Several members of Makhanda Against Mandates (MAM), without a salary for four months, were forced to abandon their legal challenge to the Rhodes University vaccination mandate largely because of the unsustainable financial burden that the applicants had to bear, according to an official statement.

Since reopening in 2022, Rhodes has implemented the vaccine mandate as a condition for entry onto campus for all staff, students, and visitors.

In their statement, MAM said “the sheer necessities of life have forced us to make alternative arrangements”.

“This means that the need and motivation to pursue the review application, which, even if successful, would now have very little to no personal effect on our newly established lives, has effectively been dissipated.

“MAM remains as committed as ever to the conviction that the Rhodes mandatory vaccine policy was both morally unjust and scientifically unworkable right from its inception. If anything, the last few months the world over have seen more and more countries and institutions belatedly realising this.”

In an official statement, Rhodes said About 98 per cent of the university community (including staff and students) have since been vaccinated, and “the university has incrementally returned to normal operations”.

“With the assistance of internationally recognised scientists, the university confirmed in its court papers that vaccinations reduce the risk of asymptomatic infection, symptomatic infections, severe illness and death and have a marked impact on reducing the risk of transmission of the virus. The applicants did not dispute this in their court papers.”

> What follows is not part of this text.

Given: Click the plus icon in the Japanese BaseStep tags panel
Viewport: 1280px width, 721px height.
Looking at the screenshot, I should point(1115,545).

In response, MAM members said compulsory vaccine policies are “a wholly unjustified assault on some of the foundational freedoms that constitute us as a society”.

“We remain convinced that Rhodes University will struggle to live down the shame of having sided with the totalitarian enemies of freedom rather than leading the way in speaking truth to naked power.

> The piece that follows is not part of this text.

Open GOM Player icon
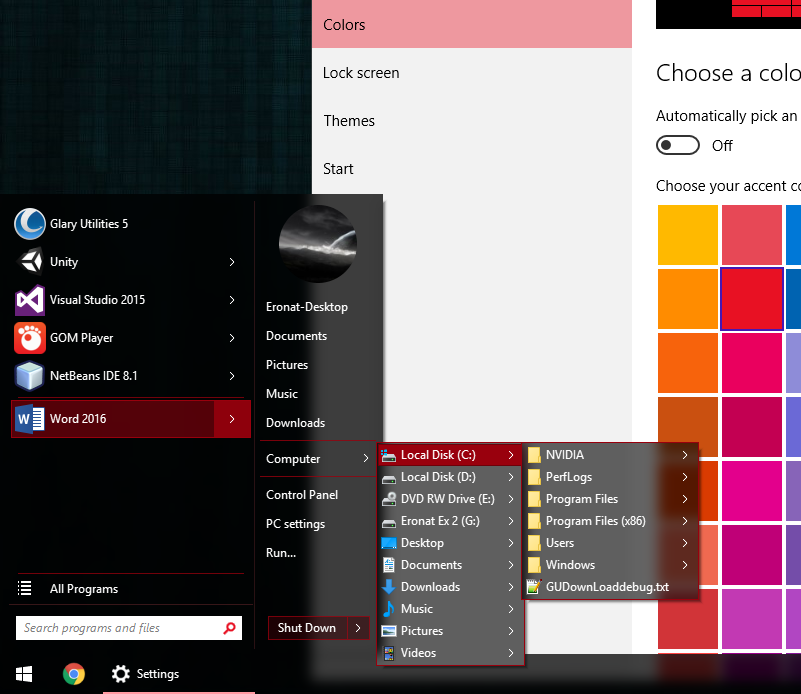Image resolution: width=801 pixels, height=694 pixels. pyautogui.click(x=30, y=338)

“Our court application to have the policy reviewed and set aside had to be withdrawn not because of any change in the scientific and moral facts on the ground but largely because of the unsustainable financial burden.

“An application such as ours can take anywhere from 10–12 months before being placed before a judge for determination, and accordingly, it was necessary to try to preserve a situation for these 10-12 months which would look after the constitutional rights of employees and students pending determination of the review application.

“This was the basis of our urgent applications to seek interdictory relief on behalf of students and staff. These applications we unfortunately lost with costs. In the meantime, the university proceeded to refuse registration for unvaccinated students, halt the salaries of its unvaccinated staff, and terminate their employment contracts due to incapacity.

“We hope that a Constitutional Court challenge will materialise and be successful, and it is for the sake of this effort that we have turned our support to the Universities Alliance and their attempt to get a Constitutional Court case heard.”

“The larger cultural and ideological challenge for us as a society is to ensure that the application of our legal framework is morally sound and that it does not sacrifice hard-won freedoms and individual rights on the altar of a dubious medical emergency,” the statement said.